Your dad might have a point about dealing with uncertainties. I try to reduce my child's expectations of punctuality in others, in an attempt to minimise stress. 'Yes, they said 11, but you know what granny is like, she could easily be late'.
I don't punish really, except for violence Halloween Wink. I think you are doing great.

Greyponcho · 26/10/2016 12:50

There's bound to be lot of better advice out there, but the only analogy I can think of (to help your DPs understand it better) is like being in a room with everyone dancing.
Your DD tries to join in. She copies some moves but gets told those moves are wrong, without knowing why they're 'wrong'.

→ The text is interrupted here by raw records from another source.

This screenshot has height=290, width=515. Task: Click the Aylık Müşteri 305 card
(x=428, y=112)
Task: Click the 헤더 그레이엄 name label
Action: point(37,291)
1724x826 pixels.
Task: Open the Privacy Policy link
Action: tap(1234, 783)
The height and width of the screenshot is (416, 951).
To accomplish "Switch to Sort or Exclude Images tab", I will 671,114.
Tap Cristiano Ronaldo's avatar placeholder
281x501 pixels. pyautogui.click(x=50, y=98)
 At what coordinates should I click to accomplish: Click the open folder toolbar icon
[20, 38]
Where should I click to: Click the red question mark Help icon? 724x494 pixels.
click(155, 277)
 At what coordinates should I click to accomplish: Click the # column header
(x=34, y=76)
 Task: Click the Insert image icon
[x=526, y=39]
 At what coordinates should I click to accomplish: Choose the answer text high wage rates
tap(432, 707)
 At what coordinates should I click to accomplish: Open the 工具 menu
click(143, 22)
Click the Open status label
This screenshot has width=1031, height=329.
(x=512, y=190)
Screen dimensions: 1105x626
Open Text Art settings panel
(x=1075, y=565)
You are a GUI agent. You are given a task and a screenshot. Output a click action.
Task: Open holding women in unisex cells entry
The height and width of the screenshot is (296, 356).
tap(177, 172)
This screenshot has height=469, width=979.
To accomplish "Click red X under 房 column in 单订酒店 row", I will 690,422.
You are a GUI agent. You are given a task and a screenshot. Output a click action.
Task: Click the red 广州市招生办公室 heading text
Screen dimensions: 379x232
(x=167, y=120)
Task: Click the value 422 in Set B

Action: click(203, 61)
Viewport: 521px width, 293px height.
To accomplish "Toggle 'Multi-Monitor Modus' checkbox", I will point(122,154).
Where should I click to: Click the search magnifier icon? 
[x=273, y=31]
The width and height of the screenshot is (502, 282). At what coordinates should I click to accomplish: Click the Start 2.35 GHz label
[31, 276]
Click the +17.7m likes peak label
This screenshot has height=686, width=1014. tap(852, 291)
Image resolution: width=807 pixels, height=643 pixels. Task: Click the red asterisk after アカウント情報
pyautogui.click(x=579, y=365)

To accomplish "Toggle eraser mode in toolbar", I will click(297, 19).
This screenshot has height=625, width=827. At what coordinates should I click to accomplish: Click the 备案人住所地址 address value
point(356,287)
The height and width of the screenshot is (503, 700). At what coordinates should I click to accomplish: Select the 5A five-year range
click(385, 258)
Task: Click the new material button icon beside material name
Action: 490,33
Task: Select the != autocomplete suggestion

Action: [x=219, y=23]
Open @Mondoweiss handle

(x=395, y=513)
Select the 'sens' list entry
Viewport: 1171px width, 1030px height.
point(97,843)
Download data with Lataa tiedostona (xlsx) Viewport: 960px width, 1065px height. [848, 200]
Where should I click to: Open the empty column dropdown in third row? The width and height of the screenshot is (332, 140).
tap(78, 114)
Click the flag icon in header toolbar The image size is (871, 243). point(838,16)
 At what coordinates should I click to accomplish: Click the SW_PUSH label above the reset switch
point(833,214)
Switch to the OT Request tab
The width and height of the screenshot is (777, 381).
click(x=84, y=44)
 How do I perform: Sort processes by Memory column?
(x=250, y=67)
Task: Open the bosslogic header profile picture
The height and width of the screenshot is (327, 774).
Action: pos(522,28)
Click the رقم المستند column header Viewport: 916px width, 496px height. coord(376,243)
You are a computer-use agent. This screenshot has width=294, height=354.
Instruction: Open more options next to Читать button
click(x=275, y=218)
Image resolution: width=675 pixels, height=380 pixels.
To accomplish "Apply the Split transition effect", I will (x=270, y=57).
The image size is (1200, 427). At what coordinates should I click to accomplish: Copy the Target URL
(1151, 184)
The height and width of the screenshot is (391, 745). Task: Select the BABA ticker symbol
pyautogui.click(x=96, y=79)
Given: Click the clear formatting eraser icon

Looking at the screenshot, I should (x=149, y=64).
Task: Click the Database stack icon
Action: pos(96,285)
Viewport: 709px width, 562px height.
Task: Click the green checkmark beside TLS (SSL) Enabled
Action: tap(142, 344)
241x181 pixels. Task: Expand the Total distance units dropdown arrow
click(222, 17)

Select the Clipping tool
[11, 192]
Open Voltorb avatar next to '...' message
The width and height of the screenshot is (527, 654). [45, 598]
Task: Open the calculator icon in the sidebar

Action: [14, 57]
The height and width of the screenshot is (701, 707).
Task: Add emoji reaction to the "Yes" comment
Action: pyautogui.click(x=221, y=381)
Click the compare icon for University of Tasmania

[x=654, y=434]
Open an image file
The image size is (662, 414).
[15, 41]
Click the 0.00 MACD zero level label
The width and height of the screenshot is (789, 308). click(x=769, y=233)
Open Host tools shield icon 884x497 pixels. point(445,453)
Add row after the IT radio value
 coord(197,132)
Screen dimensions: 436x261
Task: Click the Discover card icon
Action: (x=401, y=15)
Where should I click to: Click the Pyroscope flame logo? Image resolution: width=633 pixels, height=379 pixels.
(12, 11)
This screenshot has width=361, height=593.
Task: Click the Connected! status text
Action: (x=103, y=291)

So someone says "it's left left right", so she believes it's "left left right", not knowing that actually it's "right right left" & ends up stepping on toes & bumping into people. But why would someone say LLR if they mean RRL - there's no logic to that.
So she carries on trying to dance, being told it's wrong and given wrong information.
If that carries on, she'll just end up sitting out of the dance, afraid to try again for getting it wrong, and not knowing why she 'can't get it right'.
Your parents are the other dancers. The toes are their feelings.
It's up to you to help them help her to dance so she doesn't get excluded from life the dance.